• _TASKS AND EXERCISES_:
A. In the census article, what penalty can a Census Bureau staff member face for violating the oath to protect personal information?
B. Reproduce word for word the passage of the census article that begins at the words "Time is of the" and stops after the words "St. Mary's University.".

• _EXTRACT TO READ_:
---------------
With the quickly approaching deadline of Sept. 30, the 2020 census count is coming to a close. Amid a pandemic that has limited outreach efforts to socially-distanced tactics, we could be faced with a severe undercount.

The census is conducted every 10 years, and every person living in the United States and its five territories, regardless of legal status, needs to be counted. It is mandated by Article 1, Section 2 of the United States Constitution. The census count informs federal funding allocation and determines congressional representation, with population counts deciding the number of seats each state will have in the House of Representatives for the next decade.

As I go about my day and encounter people shopping at the grocery store, driving to work on the highway, or picking up a quick meal in the drive-thru, I wonder: Have they filled out the census? I worry that there will be thousands of people – maybe millions – who will not make the deadline of September 30. 

Not getting counted means that our community could be missing out on millions of the allocated $675 billion in federal funding over the next decade. Not getting counted means funding for crucial programs in health care, housing, and education could be stretched thin. This includes funding for hospitals and emergency service response for pandemics such as the one we are experiencing now. 

Local programs that may be affected include Head Start, school lunches, the Children’s Health Insurance Program (CHIP), the nutritional program for Women, Infants and Children (WIC), the Supplemental Nutrition Assistance Program ( SNAP), Section 8 housing vouchers for low-income families, as well as preschool, rural, and adult education programs. Health care programs such as Medicaid for low-income people and Medicare for people overage 65 are also among services that use population statistics from the U.S. Census Bureau.

Though they may understand the importance of being counted, some people fear that their information may fall into the wrong hands if they fill out the census. In particular, our immigrants and undocumented families are afraid that their information will be shared with Immigration and Customs Enforcement (ICE) and they will be deported. Public housing residents experience similar fears that information will be shared with the housing authorities and they will be evicted if the information they shared does not match that of the authority.  

In order to calm these fears, LULAC San Antonio embarked on an outreach partnership with the Census Bureau to reassure residents that the information they provide remains safe, secure, and protected by federal law. All Census Bureau staff take a lifetime oath to protect personal information submitted and any violation comes with a penalty of up to five years in prison. 

Questions about the sex, age, and race of each person are necessary because federal grants are not only based on the population but also the breakdown of said population.

The pandemic that has hit our country hard has also presented a challenge to the census count locally. People shut their doors to the outside world as the city and county started to shut down to keep COVID-19 from spreading. Census staff started working from home, and census takers weren’t deployed until July.

Recently, LULAC District 15 and several nonprofit organizations have joined the Census Bureau and the City and County Complete Count Committee in staging car caravans through neighborhoods with low census counts to alert residents about the importance of being counted. Other groups joining in included the NAACP, Hispanic Chamber of Commerce, Ladies of the Red Hat Society, community volunteers, church groups, City Council members, entertainers, and other elected officials. 

As the deadline nears, the Census Bureau is implementing various other ways to reach these “hard to count” populations. A new Mobile Questionnaire Assistance program has recently been launched that offers assistance with responding at locations such as grocery stores and pharmacies in low responding areas.

Nationally, 75 percent of households in the U.S. have been counted, with 64.2 percent reporting online, by phone, or by mail. Locally, according to Berta Rodriguez, the City’s Census Administrator, we are currently behind our 2010 self-response rate in both San Antonio and Bexar County with a self-response count of 63.9 percent. 

Time is of the essence and we all need to communicate the message to all our friends and their friends that much is at stake here. Your count is important to our community so we can all enjoy a better quality of life. So please don’t wait for a census taker to knock on your door or to be mailed an additional paper questionnaire. There are several ways you can still get counted. If it is easier for you to respond by phone you can dial the Census number for English at 844-330-2020 or Spanish 844-468-2020. You can also go online at 2020census.gov.  

Lupe Torres is a volunteer census coordinator for LULAC District 15. She's a board member of the Housing Authority of Bexar County and a graduate of St. Mary's University.
---------------
• _INFORMATION SHOWN_:
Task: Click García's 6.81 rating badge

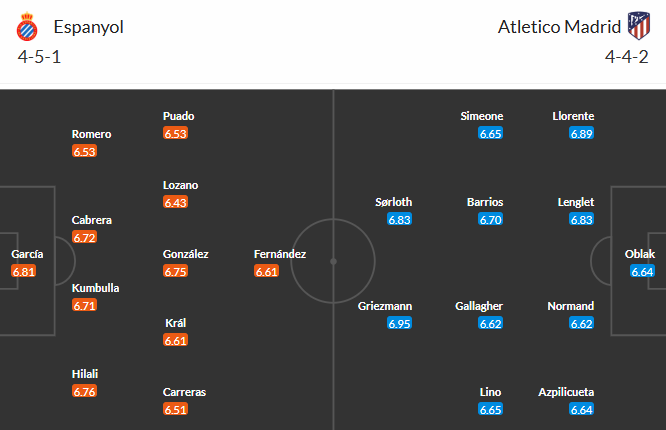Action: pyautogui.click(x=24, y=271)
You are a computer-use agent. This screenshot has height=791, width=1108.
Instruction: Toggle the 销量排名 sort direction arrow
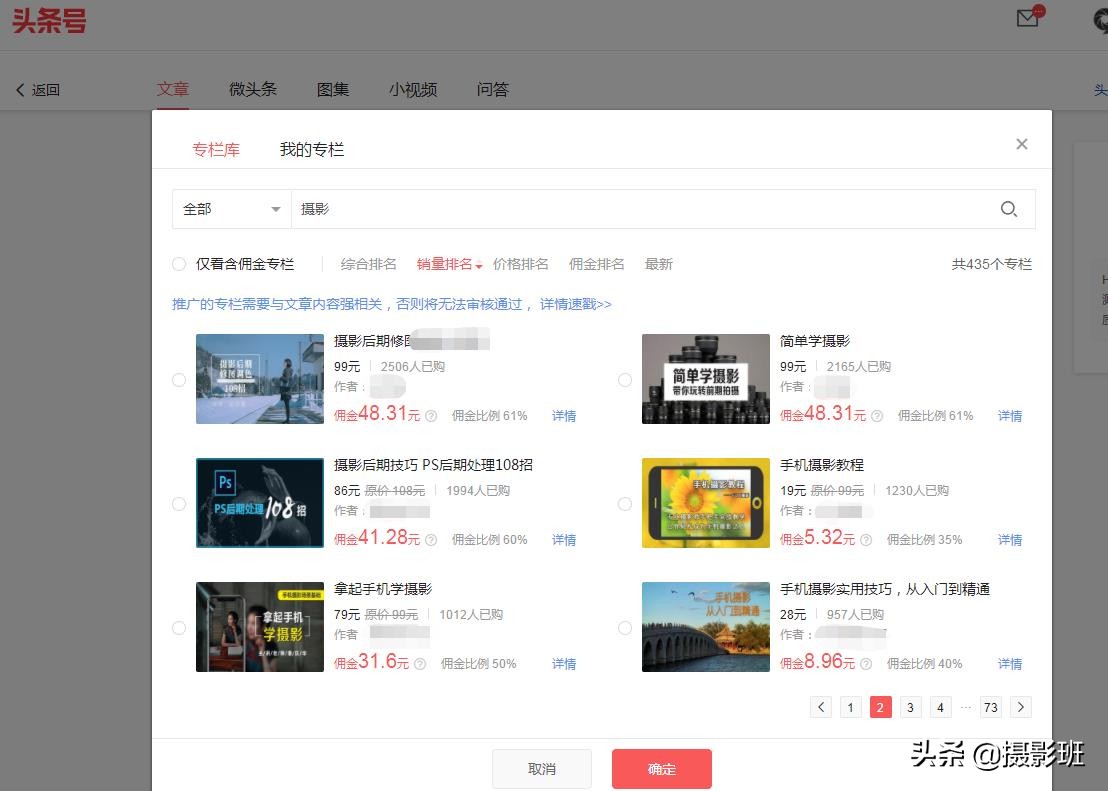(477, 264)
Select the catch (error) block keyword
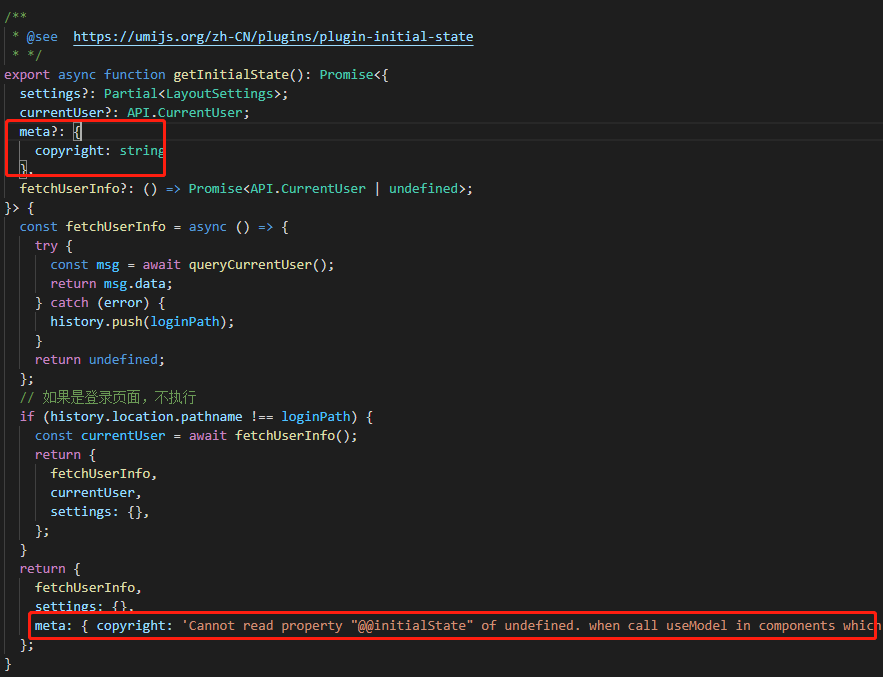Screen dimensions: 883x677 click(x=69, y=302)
---------------
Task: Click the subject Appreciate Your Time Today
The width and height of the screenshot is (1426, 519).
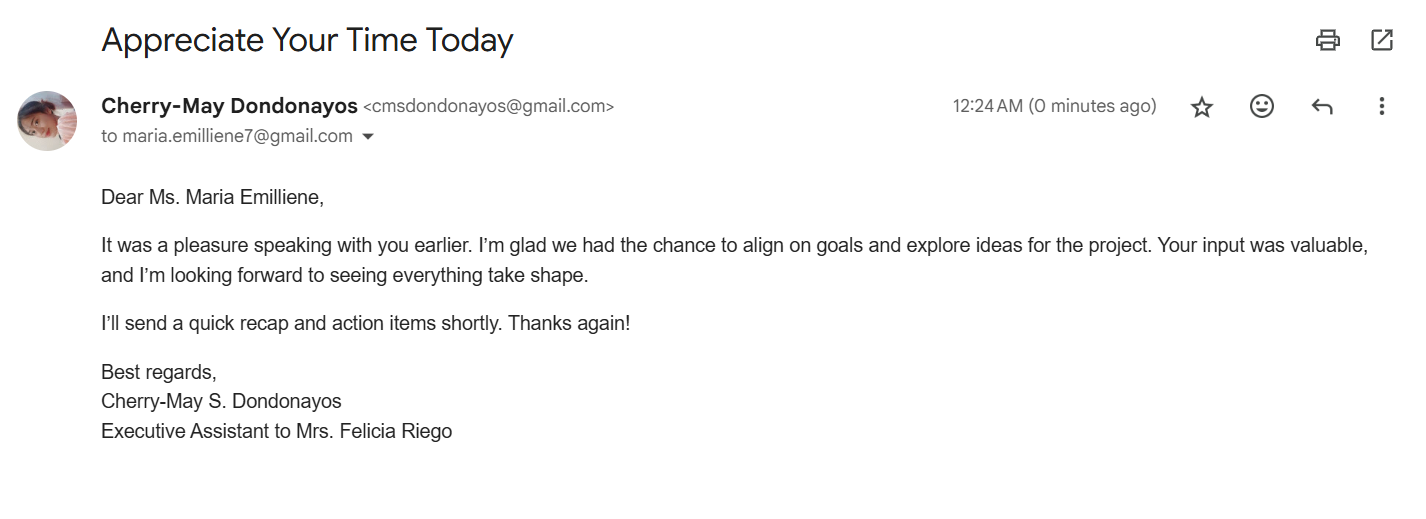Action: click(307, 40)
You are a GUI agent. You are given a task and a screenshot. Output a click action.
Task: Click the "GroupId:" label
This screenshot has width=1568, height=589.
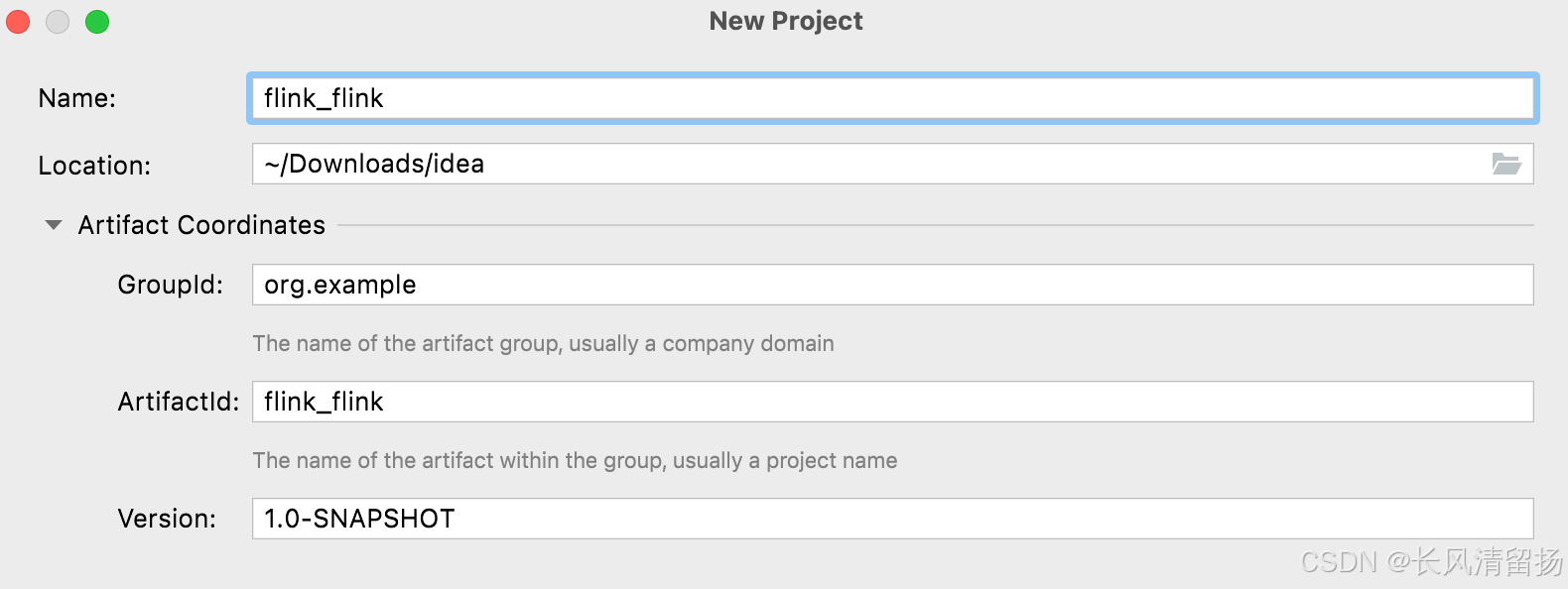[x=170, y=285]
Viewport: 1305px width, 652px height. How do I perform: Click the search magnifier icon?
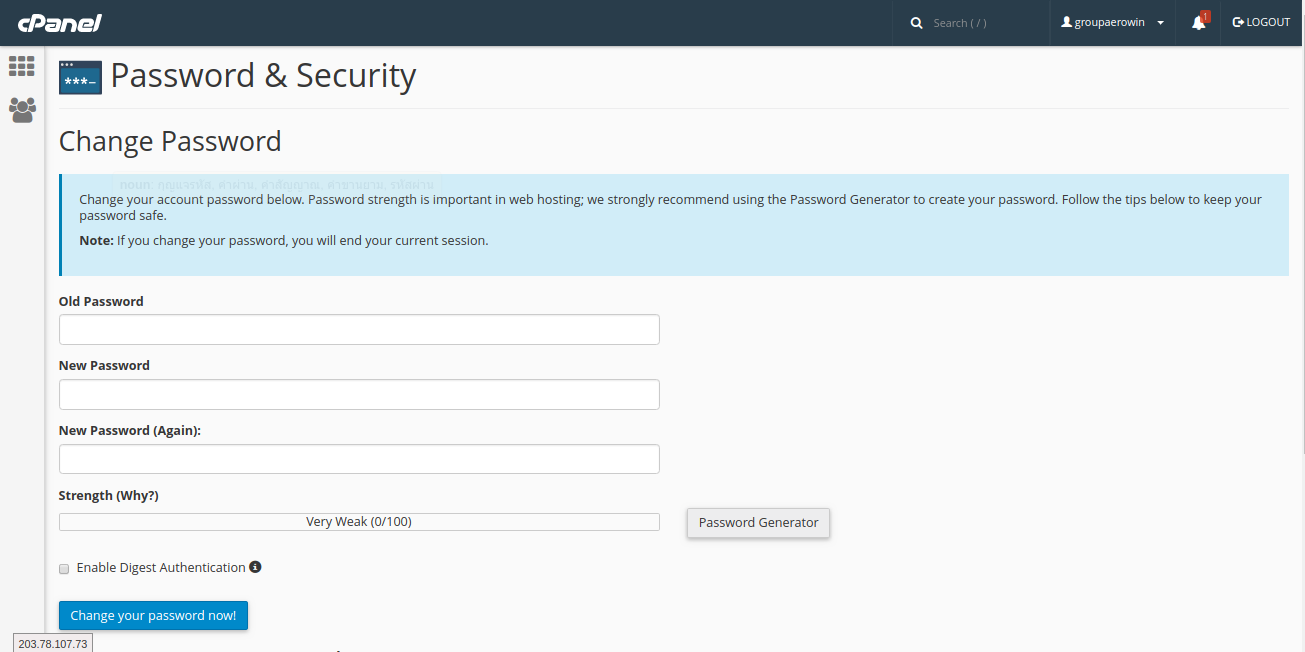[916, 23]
---------------
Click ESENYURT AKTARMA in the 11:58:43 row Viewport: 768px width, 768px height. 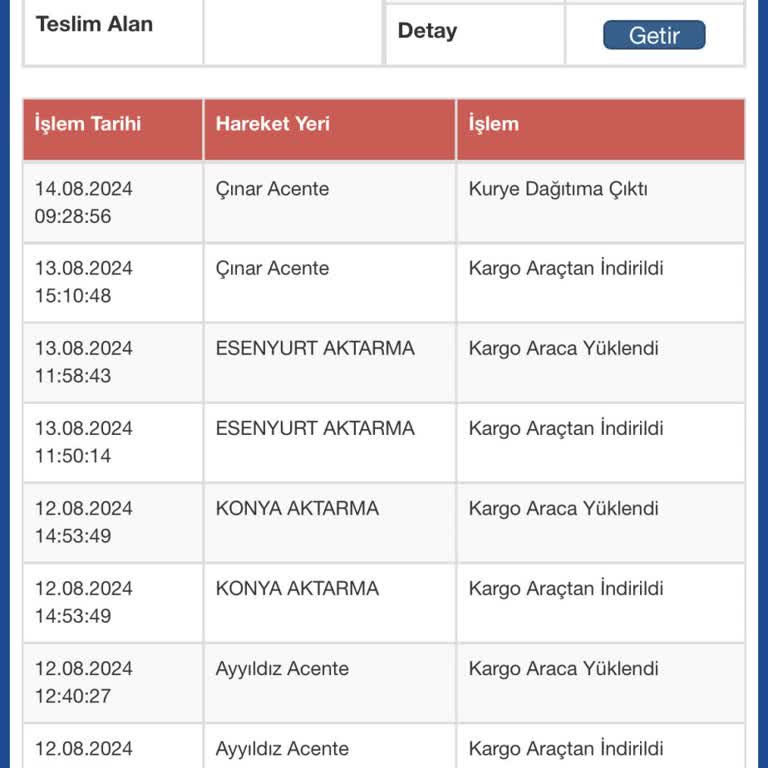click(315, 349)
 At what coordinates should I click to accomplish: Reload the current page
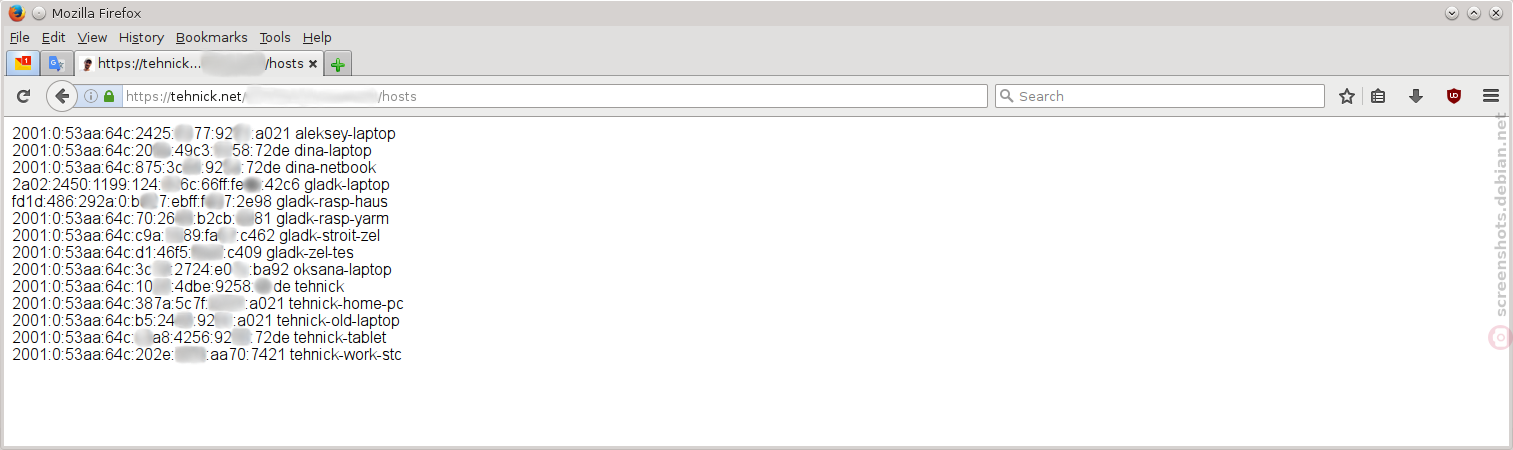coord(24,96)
---------------
• _ANSWERS BY ITEM_:
A. Up to five years in prison.

B.
Time is of the essence and we all need to communicate the message to all our friends and their friends that much is at stake here. Your count is important to our community so we can all enjoy a better quality of life. So please don’t wait for a census taker to knock on your door or to be mailed an additional paper questionnaire. There are several ways you can still get counted. If it is easier for you to respond by phone you can dial the Census number for English at 844-330-2020 or Spanish 844-468-2020. You can also go online at 2020census.gov.  

Lupe Torres is a volunteer census coordinator for LULAC District 15. She's a board member of the Housing Authority of Bexar County and a graduate of St. Mary's University.